### Goal of the exercise
The listing below is to be copied in full, line by line.

### Data extracts
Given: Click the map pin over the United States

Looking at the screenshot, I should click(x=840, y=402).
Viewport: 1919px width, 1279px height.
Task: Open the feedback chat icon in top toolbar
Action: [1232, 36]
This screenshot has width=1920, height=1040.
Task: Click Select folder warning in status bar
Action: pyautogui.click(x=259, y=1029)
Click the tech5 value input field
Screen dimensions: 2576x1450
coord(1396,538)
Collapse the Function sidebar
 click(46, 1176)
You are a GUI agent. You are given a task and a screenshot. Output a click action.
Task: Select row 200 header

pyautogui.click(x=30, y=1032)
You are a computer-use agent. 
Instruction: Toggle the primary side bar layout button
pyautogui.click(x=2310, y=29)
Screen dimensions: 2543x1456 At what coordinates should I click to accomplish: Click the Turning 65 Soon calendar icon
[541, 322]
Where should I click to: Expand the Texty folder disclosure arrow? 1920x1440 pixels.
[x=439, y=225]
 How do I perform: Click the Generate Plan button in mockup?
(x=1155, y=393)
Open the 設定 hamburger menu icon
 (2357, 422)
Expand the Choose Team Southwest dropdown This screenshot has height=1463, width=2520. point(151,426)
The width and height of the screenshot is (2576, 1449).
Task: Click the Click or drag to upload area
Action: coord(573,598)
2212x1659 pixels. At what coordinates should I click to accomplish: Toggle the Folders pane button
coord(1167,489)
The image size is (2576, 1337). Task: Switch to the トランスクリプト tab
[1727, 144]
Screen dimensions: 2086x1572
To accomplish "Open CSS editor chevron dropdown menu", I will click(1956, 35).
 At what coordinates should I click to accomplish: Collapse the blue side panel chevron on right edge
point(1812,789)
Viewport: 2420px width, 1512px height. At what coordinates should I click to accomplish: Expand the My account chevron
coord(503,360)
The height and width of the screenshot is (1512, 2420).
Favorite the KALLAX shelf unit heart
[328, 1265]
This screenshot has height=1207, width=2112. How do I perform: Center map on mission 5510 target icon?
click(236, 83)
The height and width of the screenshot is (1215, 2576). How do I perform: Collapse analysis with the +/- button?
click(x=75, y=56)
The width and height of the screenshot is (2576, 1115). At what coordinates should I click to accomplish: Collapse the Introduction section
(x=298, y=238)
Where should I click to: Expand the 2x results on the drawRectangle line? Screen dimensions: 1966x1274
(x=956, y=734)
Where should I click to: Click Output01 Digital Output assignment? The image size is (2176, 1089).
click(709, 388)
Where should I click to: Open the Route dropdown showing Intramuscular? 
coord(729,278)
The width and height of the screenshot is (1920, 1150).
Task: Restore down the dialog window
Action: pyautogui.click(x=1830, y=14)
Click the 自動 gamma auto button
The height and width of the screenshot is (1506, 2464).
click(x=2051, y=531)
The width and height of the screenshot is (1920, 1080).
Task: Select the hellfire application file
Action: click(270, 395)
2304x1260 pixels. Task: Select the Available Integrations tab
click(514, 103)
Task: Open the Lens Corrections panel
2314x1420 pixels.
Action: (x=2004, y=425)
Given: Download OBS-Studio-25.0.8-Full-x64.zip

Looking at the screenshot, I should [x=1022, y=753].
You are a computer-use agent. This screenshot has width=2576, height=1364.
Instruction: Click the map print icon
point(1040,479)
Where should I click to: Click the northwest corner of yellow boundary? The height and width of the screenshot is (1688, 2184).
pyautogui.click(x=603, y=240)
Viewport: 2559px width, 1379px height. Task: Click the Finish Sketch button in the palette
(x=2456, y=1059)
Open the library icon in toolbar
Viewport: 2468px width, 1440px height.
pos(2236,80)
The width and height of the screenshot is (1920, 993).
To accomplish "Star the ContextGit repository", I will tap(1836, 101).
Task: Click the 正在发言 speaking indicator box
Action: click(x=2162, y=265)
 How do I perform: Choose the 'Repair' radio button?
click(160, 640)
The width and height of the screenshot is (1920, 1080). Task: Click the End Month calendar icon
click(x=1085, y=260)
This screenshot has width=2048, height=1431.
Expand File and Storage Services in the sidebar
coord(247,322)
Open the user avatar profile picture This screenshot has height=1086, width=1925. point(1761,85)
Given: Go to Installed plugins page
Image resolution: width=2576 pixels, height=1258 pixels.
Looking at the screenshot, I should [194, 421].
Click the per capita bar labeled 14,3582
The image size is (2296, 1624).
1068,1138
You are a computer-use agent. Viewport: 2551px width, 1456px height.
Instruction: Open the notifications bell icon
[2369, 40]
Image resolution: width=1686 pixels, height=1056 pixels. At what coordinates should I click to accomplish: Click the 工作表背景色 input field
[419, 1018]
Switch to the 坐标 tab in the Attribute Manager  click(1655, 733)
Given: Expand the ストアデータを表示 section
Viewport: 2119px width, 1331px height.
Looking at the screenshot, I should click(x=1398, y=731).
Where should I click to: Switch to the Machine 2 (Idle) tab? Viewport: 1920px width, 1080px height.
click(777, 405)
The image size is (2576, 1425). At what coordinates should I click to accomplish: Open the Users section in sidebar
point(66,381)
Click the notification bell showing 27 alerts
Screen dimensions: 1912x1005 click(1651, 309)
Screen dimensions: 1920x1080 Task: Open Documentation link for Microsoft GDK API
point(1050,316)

### Answer space
Given: Click the map pin over the United States

Looking at the screenshot, I should click(x=840, y=402).
Viewport: 1919px width, 1279px height.
Task: Open the feedback chat icon in top toolbar
Action: [1232, 36]
This screenshot has width=1920, height=1040.
Task: Click Select folder warning in status bar
Action: pyautogui.click(x=259, y=1029)
Click the tech5 value input field
Screen dimensions: 2576x1450
coord(1396,538)
Collapse the Function sidebar
 click(46, 1176)
You are a GUI agent. You are given a task and a screenshot. Output a click action.
Task: Select row 200 header

pyautogui.click(x=30, y=1032)
You are a computer-use agent. 
Instruction: Toggle the primary side bar layout button
pyautogui.click(x=2310, y=29)
Screen dimensions: 2543x1456 At what coordinates should I click to accomplish: Click the Turning 65 Soon calendar icon
[541, 322]
Where should I click to: Expand the Texty folder disclosure arrow? 1920x1440 pixels.
[x=439, y=225]
 How do I perform: Click the Generate Plan button in mockup?
(x=1155, y=393)
Open the 設定 hamburger menu icon
 (2357, 422)
Expand the Choose Team Southwest dropdown This screenshot has height=1463, width=2520. point(151,426)
The width and height of the screenshot is (2576, 1449).
Task: Click the Click or drag to upload area
Action: coord(573,598)
2212x1659 pixels. At what coordinates should I click to accomplish: Toggle the Folders pane button
coord(1167,489)
The image size is (2576, 1337). Task: Switch to the トランスクリプト tab
[1727, 144]
Screen dimensions: 2086x1572
To accomplish "Open CSS editor chevron dropdown menu", I will click(1956, 35).
 At what coordinates should I click to accomplish: Collapse the blue side panel chevron on right edge
point(1812,789)
Viewport: 2420px width, 1512px height. At what coordinates should I click to accomplish: Expand the My account chevron
coord(503,360)
The height and width of the screenshot is (1512, 2420).
Favorite the KALLAX shelf unit heart
[328, 1265]
This screenshot has height=1207, width=2112. How do I perform: Center map on mission 5510 target icon?
click(236, 83)
The height and width of the screenshot is (1215, 2576). How do I perform: Collapse analysis with the +/- button?
click(x=75, y=56)
The width and height of the screenshot is (2576, 1115). At what coordinates should I click to accomplish: Collapse the Introduction section
(x=298, y=238)
Where should I click to: Expand the 2x results on the drawRectangle line? Screen dimensions: 1966x1274
(x=956, y=734)
Where should I click to: Click Output01 Digital Output assignment? The image size is (2176, 1089).
click(709, 388)
Where should I click to: Open the Route dropdown showing Intramuscular? 
coord(729,278)
The width and height of the screenshot is (1920, 1150).
Task: Restore down the dialog window
Action: pyautogui.click(x=1830, y=14)
Click the 自動 gamma auto button
The height and width of the screenshot is (1506, 2464).
click(x=2051, y=531)
The width and height of the screenshot is (1920, 1080).
Task: Select the hellfire application file
Action: click(270, 395)
2304x1260 pixels. Task: Select the Available Integrations tab
click(514, 103)
Task: Open the Lens Corrections panel
2314x1420 pixels.
Action: (x=2004, y=425)
Given: Download OBS-Studio-25.0.8-Full-x64.zip

Looking at the screenshot, I should [x=1022, y=753].
You are a computer-use agent. This screenshot has width=2576, height=1364.
Instruction: Click the map print icon
point(1040,479)
Where should I click to: Click the northwest corner of yellow boundary? The height and width of the screenshot is (1688, 2184).
pyautogui.click(x=603, y=240)
Viewport: 2559px width, 1379px height. Task: Click the Finish Sketch button in the palette
(x=2456, y=1059)
Open the library icon in toolbar
Viewport: 2468px width, 1440px height.
pos(2236,80)
The width and height of the screenshot is (1920, 993).
To accomplish "Star the ContextGit repository", I will tap(1836, 101).
Task: Click the 正在发言 speaking indicator box
Action: click(x=2162, y=265)
 How do I perform: Choose the 'Repair' radio button?
click(160, 640)
The width and height of the screenshot is (1920, 1080). Task: Click the End Month calendar icon
click(x=1085, y=260)
This screenshot has width=2048, height=1431.
Expand File and Storage Services in the sidebar
coord(247,322)
Open the user avatar profile picture This screenshot has height=1086, width=1925. point(1761,85)
Given: Go to Installed plugins page
Image resolution: width=2576 pixels, height=1258 pixels.
Looking at the screenshot, I should [194, 421].
Click the per capita bar labeled 14,3582
The image size is (2296, 1624).
1068,1138
You are a computer-use agent. Viewport: 2551px width, 1456px height.
Instruction: Open the notifications bell icon
[2369, 40]
Image resolution: width=1686 pixels, height=1056 pixels. At what coordinates should I click to accomplish: Click the 工作表背景色 input field
[419, 1018]
Switch to the 坐标 tab in the Attribute Manager  click(1655, 733)
Given: Expand the ストアデータを表示 section
Viewport: 2119px width, 1331px height.
Looking at the screenshot, I should click(x=1398, y=731).
Where should I click to: Switch to the Machine 2 (Idle) tab? Viewport: 1920px width, 1080px height.
click(777, 405)
The image size is (2576, 1425). At what coordinates should I click to accomplish: Open the Users section in sidebar
point(66,381)
Click the notification bell showing 27 alerts
Screen dimensions: 1912x1005 click(1651, 309)
Screen dimensions: 1920x1080 Task: Open Documentation link for Microsoft GDK API
point(1050,316)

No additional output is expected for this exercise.